The ongoing archeological excavations at St. Petri square over the last few years have uncovered the superimposed foundations of three churches (Gothic, Baroque, and Neogothic) that stood here from 1379 to 1960. That year, ruins of the last, neogothic, St. Petri, which had suffered considerable damage in WWII, were finally demolished to make way for a parking lot for Trabbis and Wartburgs. Here, on Berlin’s Fischerinsel, lies the origin of Berlin. A document from 1237 mentioning St.Petri’s priest Symeon is commonly regarded as the city’s historical founding date.
Something’s fishy here. Symeon (Simeon, Simon) lived in a town of fishermen, hence the name “Fischerinsel”. Their church was St. Peter’s, aka Simon “the Rock” Peter, first pope, apostle and patron saint of fishermen.
Pretty serious stuff, priests, bombs, foundations and archaeological digs. Spirits are immediately lifted from the weight of too much historical reminiscing by this frivolous inflatable, a fourth St. Petri. It’s the marketing campaign of a new online flatshare service, offering symbolic weddings in an inflatable church for Valentine’s Day. And somehow it seems entirely fitting.
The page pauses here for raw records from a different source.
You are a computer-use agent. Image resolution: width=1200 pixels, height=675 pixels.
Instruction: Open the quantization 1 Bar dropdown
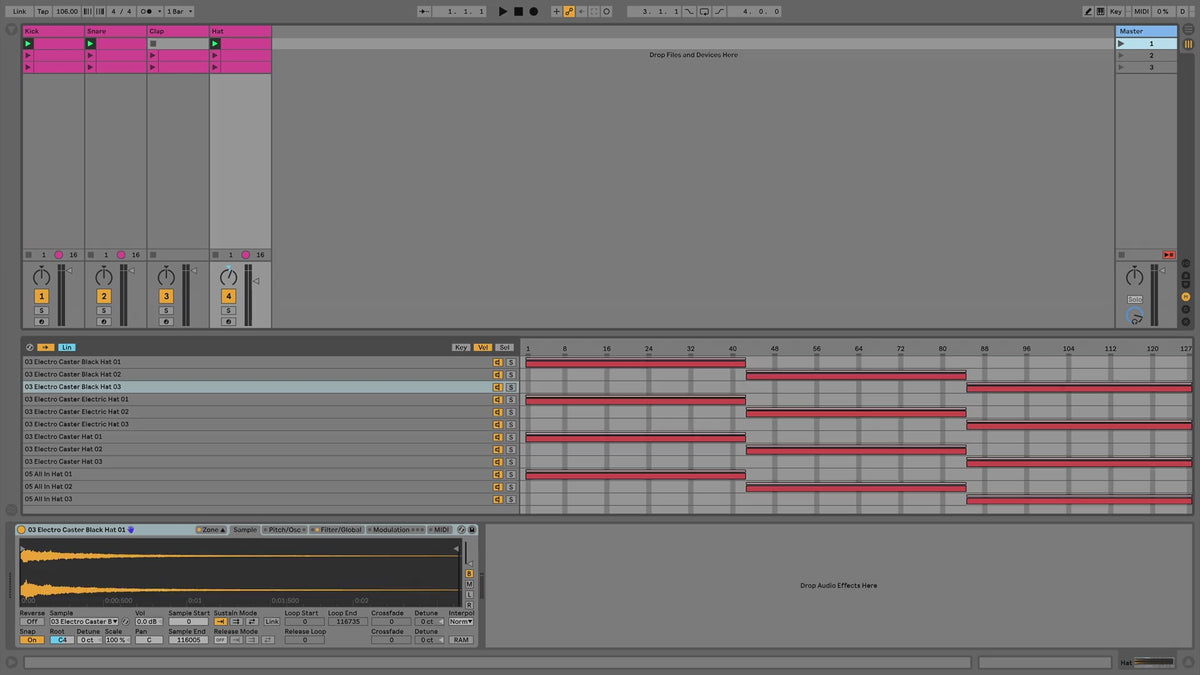click(x=179, y=11)
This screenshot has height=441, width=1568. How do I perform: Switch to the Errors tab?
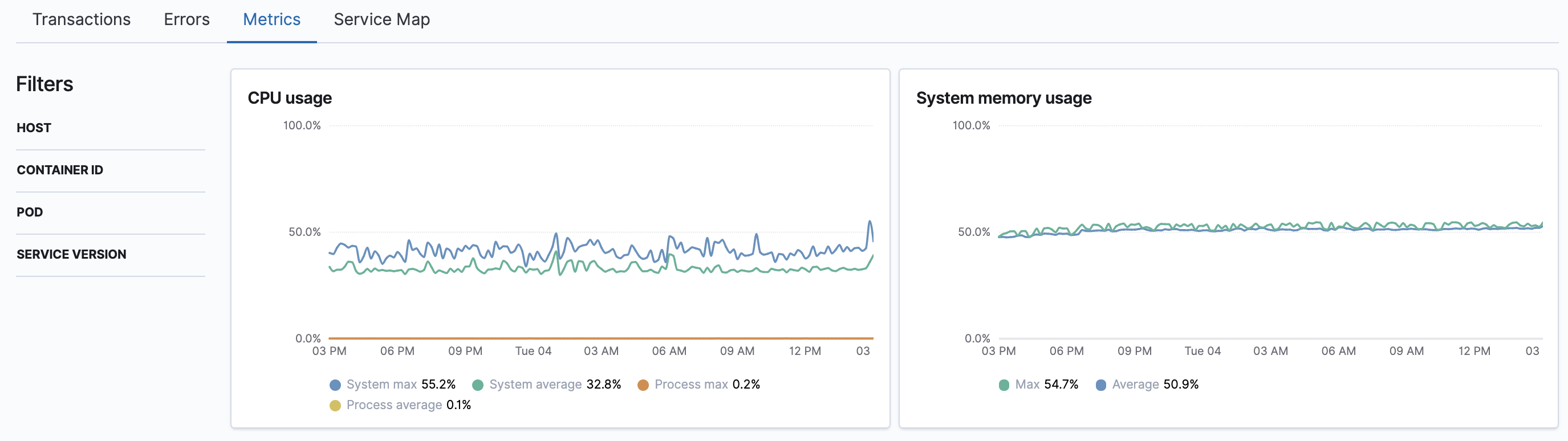tap(186, 19)
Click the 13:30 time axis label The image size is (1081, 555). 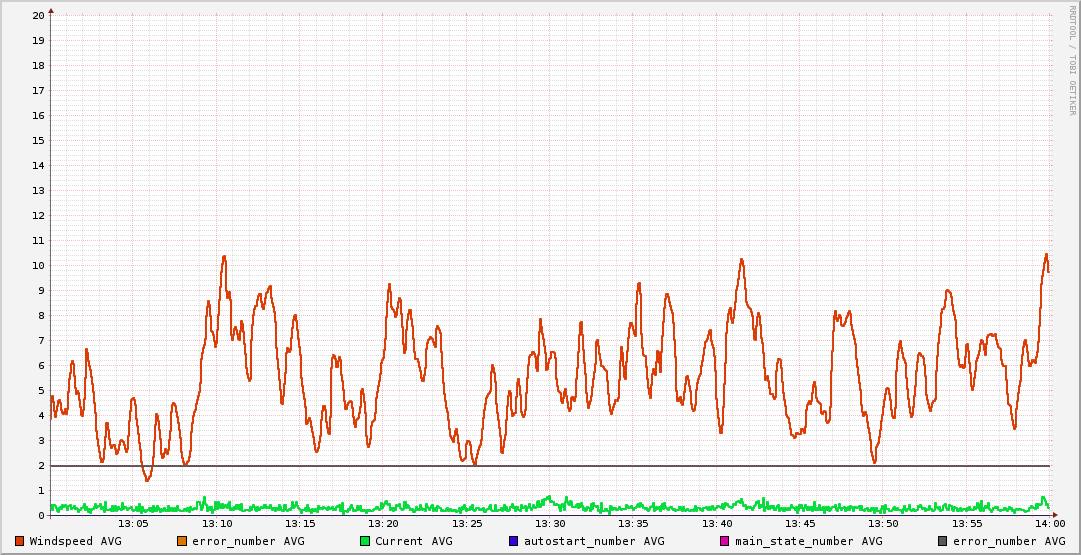pos(550,524)
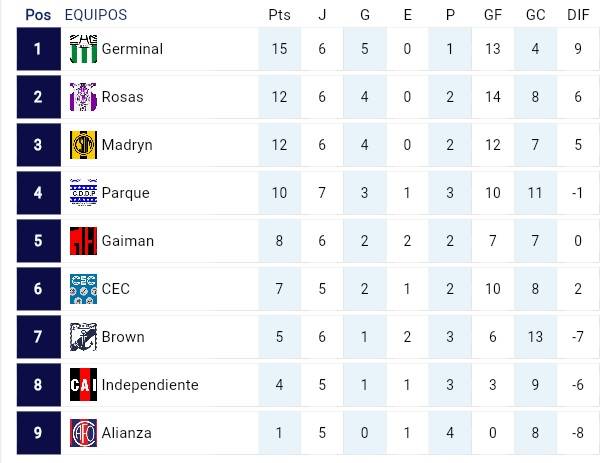Click the Pts column header
Screen dimensions: 607x463
(280, 16)
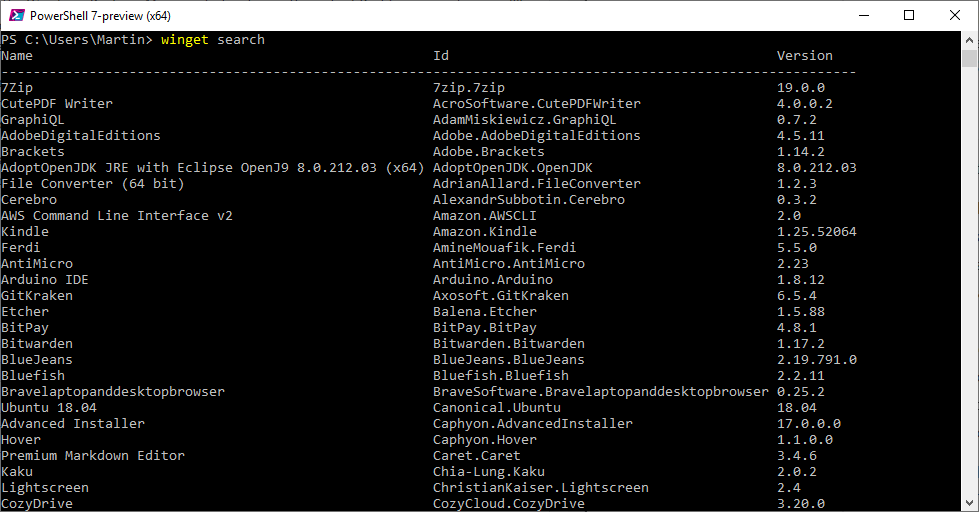Close the PowerShell 7-preview window

pyautogui.click(x=955, y=15)
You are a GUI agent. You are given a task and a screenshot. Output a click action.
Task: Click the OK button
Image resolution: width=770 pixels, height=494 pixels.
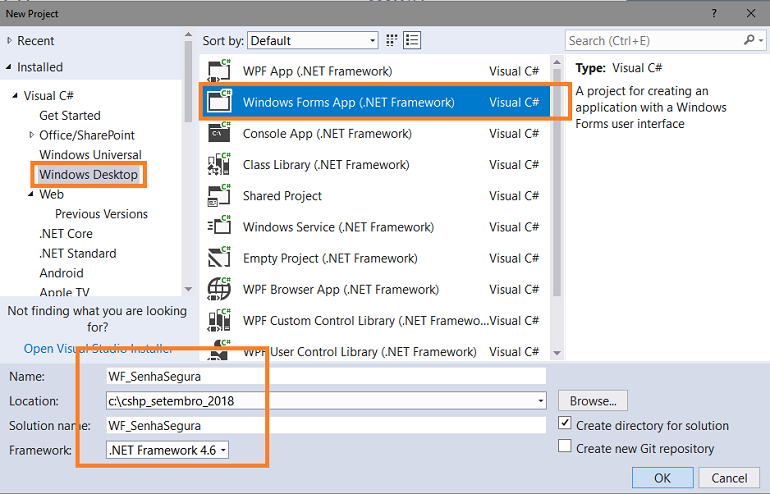(x=662, y=478)
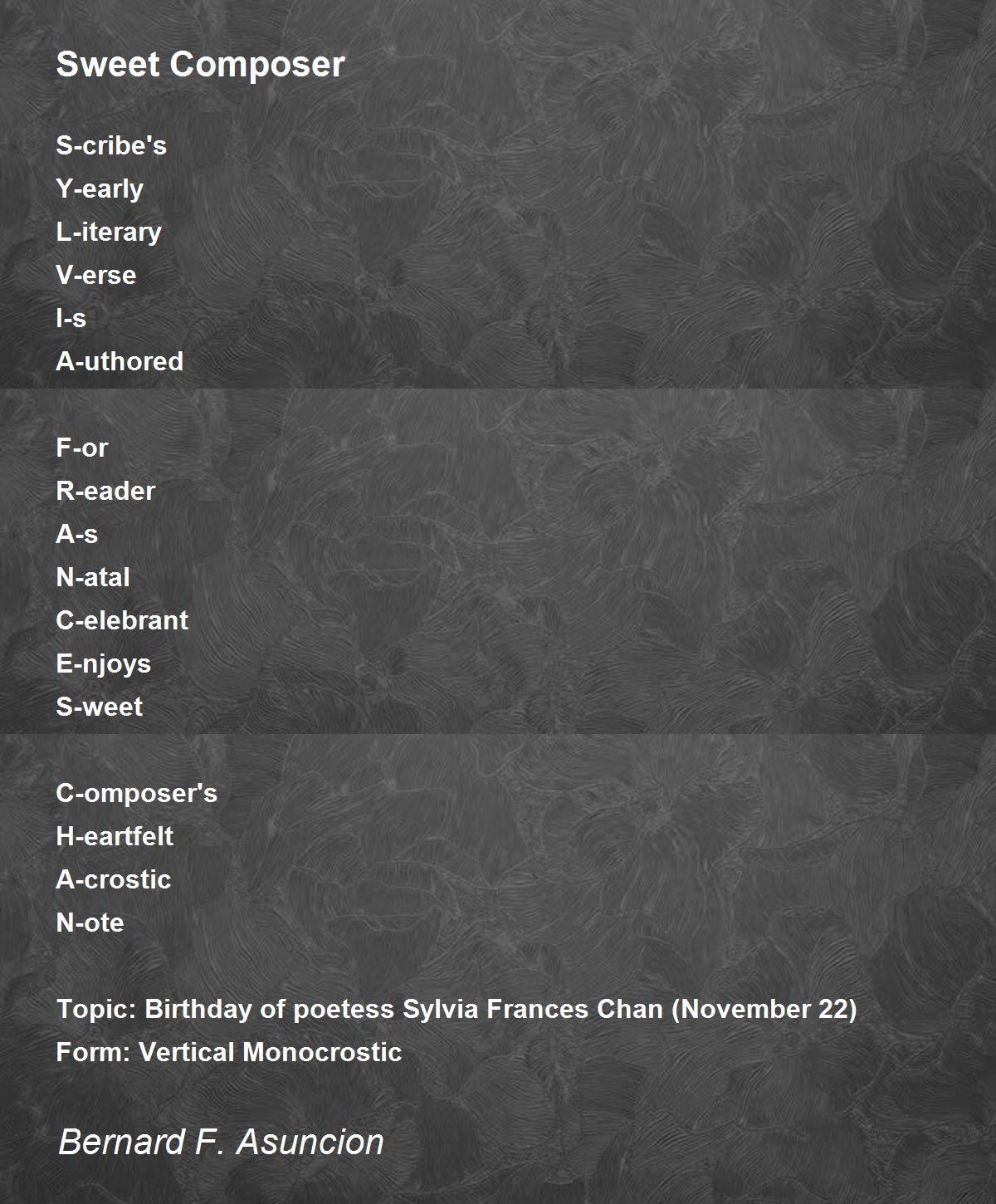
Task: Click the author name Bernard F. Asuncion
Action: coord(221,1142)
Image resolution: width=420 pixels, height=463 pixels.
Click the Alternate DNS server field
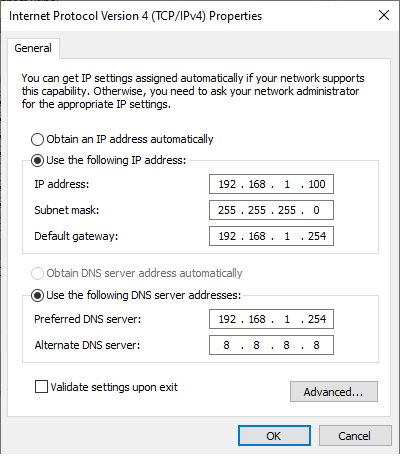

Now, as an increasing number of us use such services to pimp their artsy rental apartments to small town middle class visitors with mortgages to marvel at our spartan designer shelving and the bohemian lives they seem to support.
It could almost serve as a prototype for what is at this point the Stadtschloss’s only viable construction technology just down the alley. New Software enables amazing precision patterning for inflatables that also photograph well. Don’t rule it out. Inflatable Stadtschloss approved by Berlin Senate for 2013 tourist season.